▸ Tasks for this exercise
a - From the review of Winter in Sokcho, reproduce the passage starting at "Winter in Sokcho, by" and ending at "give it a go.".
b - List every person named in the review of Winter in Sokcho.

* start Source extract *

Winter in Sokcho, by Elise Shua Dusapin (translated by Anisa Abbas Higgins), is a strange novella set – as the name very much implies – in winter in Sokcho, South Korea. The first person narrator, whose name we never learn, is a young French-Korean woman who works as a sort of cook/receptionist/maid-of-all-work in a run-down guest house near the border with North Korea. It’s mostly deserted in winter, Sokcho being a beach destination. One day a French graphic novelist named Kerrand checks into the hotel, wanting peace and quiet to work on his book, and the narrator’s life begins to slowly unravel. This was a a complete impulse buy over Christmas – I was in a charity shop, saw the cover, read the blurb, and decided to give it a go.

* end Source extract *
* start Information supplied *

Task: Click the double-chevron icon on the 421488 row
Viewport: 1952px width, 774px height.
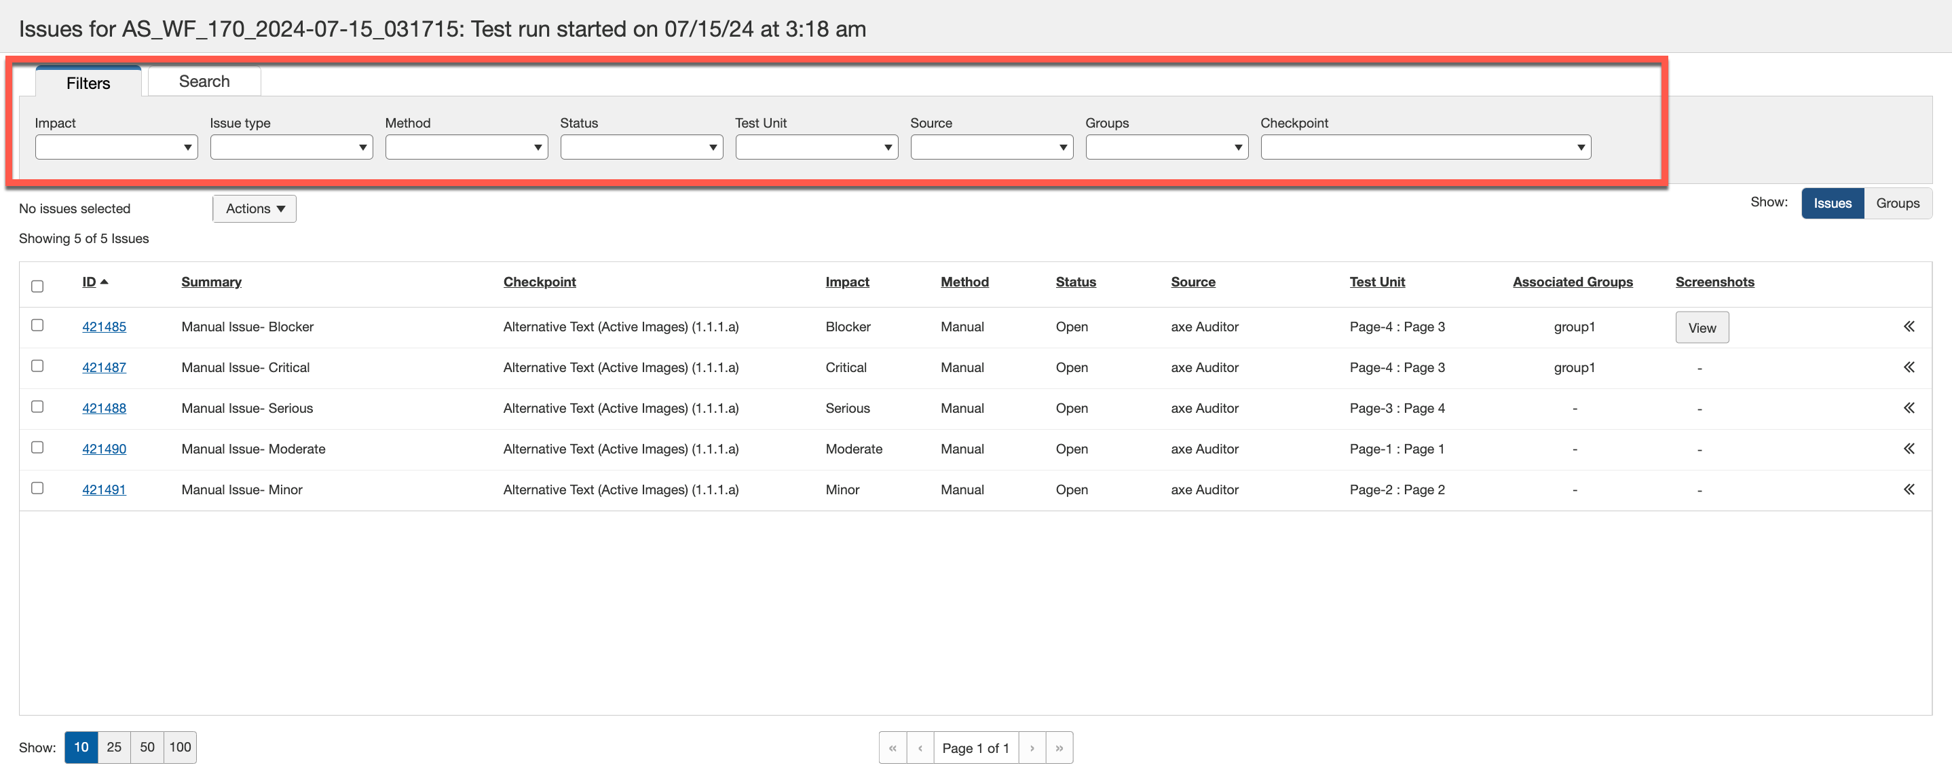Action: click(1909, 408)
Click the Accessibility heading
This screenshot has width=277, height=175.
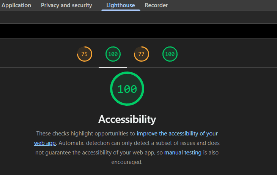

* end Information supplied *

▸ Answers to the exercises
a -
Winter in Sokcho, by Elise Shua Dusapin (translated by Anisa Abbas Higgins), is a strange novella set – as the name very much implies – in winter in Sokcho, South Korea. The first person narrator, whose name we never learn, is a young French-Korean woman who works as a sort of cook/receptionist/maid-of-all-work in a run-down guest house near the border with North Korea. It’s mostly deserted in winter, Sokcho being a beach destination. One day a French graphic novelist named Kerrand checks into the hotel, wanting peace and quiet to work on his book, and the narrator’s life begins to slowly unravel. This was a a complete impulse buy over Christmas – I was in a charity shop, saw the cover, read the blurb, and decided to give it a go.

b -
Elise Shua Dusapin
Anisa Abbas Higgins
Kerrand